The final major factor I feel live streams tackle is the geographical issue. When musicians go on tour there are a handful of cities and countries that are almost guaranteed a show. Most people aren’t so lucky to be in one of the cities. The geographical issue includes a combination of accessibility and financial issues. A person can be in a position to afford it but the transport/accommodation/venue may not be able to facilitate a disability. Then of course there is the time required to go to the event, if someone is working acquiring enough time off can be tricky. Where flights are involved it could take at least two full days in a row. It is always better to have a travel companion, especially when visiting somewhere new but this may not always be possible. Going to show on your own can be fun but when you have to travel further afield, stay overnight and travel home alone it can be a daunting experience. There is a geographical hindrance to live streamed shows as well of course, with the issue of time zones. Taking the Badflower show in Chicago for example 5:30 pm PST meant a 1:30 am GMT kick off time. However many facilitators of live streamed shows allow access to the show for up to 3 days. It may mean foregoing watching it live as it happens but it does mean being able to sleep soundly.
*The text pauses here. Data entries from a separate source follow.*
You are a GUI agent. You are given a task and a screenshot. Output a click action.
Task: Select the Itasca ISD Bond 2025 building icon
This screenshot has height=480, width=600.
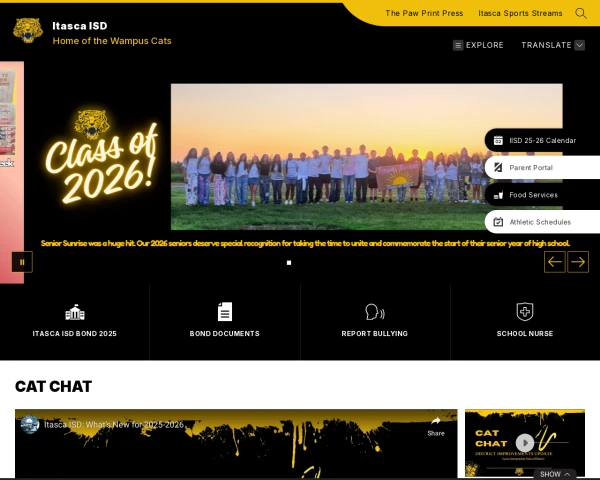point(75,312)
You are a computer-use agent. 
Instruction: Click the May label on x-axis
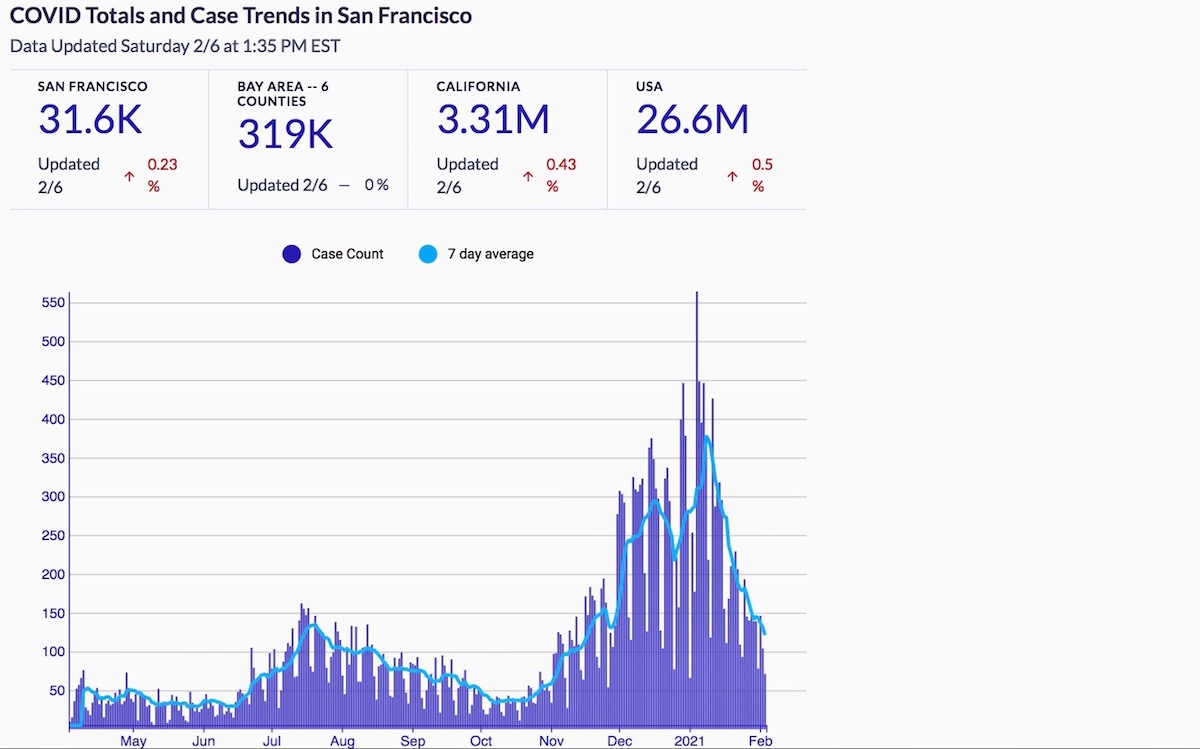coord(133,741)
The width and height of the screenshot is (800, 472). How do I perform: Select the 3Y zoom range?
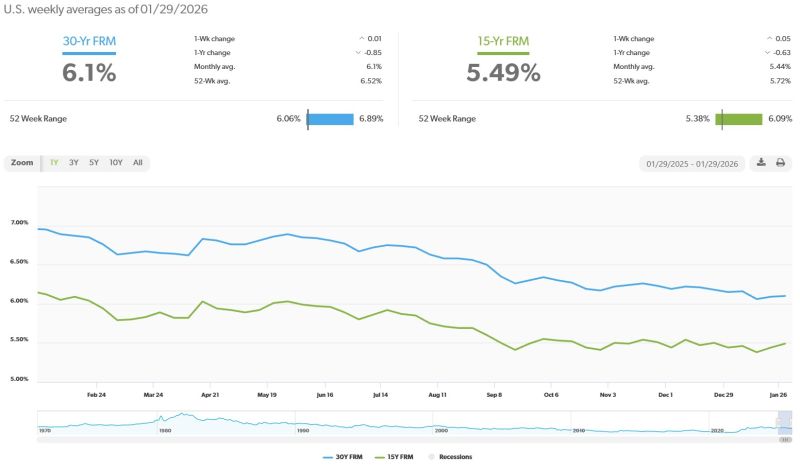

I personally would love to see live streamed shows become more of a staple of touring artists where possible. I personally feel there are benefits to both fans and musicians. Aside from the alive factors live shoes are a great way for younger music fans to put an apprehensive guardian’s mind at rest. It's an opportunity to introduce them to something that means a lot to them and show the type of environment surrounding the shows. It may even create something that could be shared together going forward. And unlike attending live shows it is not one person per ticket. One purchase gives you access to the show. A patron could invite a group of people over to watch it and make a whole evening of it to share the moment. From a band's perspective it's a great way to access new fans, and an easier sell to invite someone to a watch party than a concert. Similarly, people who may not be invested enough to go to a live show in person may test the waters by watching a live streamed show to get a feel for how the artists are as performers.

During the Badflower set the band addresses those watching at home. They crack jokes and include those behind the screen in the performance. They are appreciative of the at home fans just as much as those physically present in the venue. Broadcasting concerts and festivals is not a new concept and they are more than likely here to stay for the foreseeable. But the lockdowns really brought live streaming to the forefront. It also allows you to support your favourite artists in a new way. Some bands even did video calls with fans as a stand in for in person meet and greets, or special downloadable tickets with unique merchandise. But what do you think? Are live streamed concerts and festivals something here to stay and be improved upon? Or were we fine with videos taken by concertgoers and tv broadcasters where you can have a chat with others in the comments section?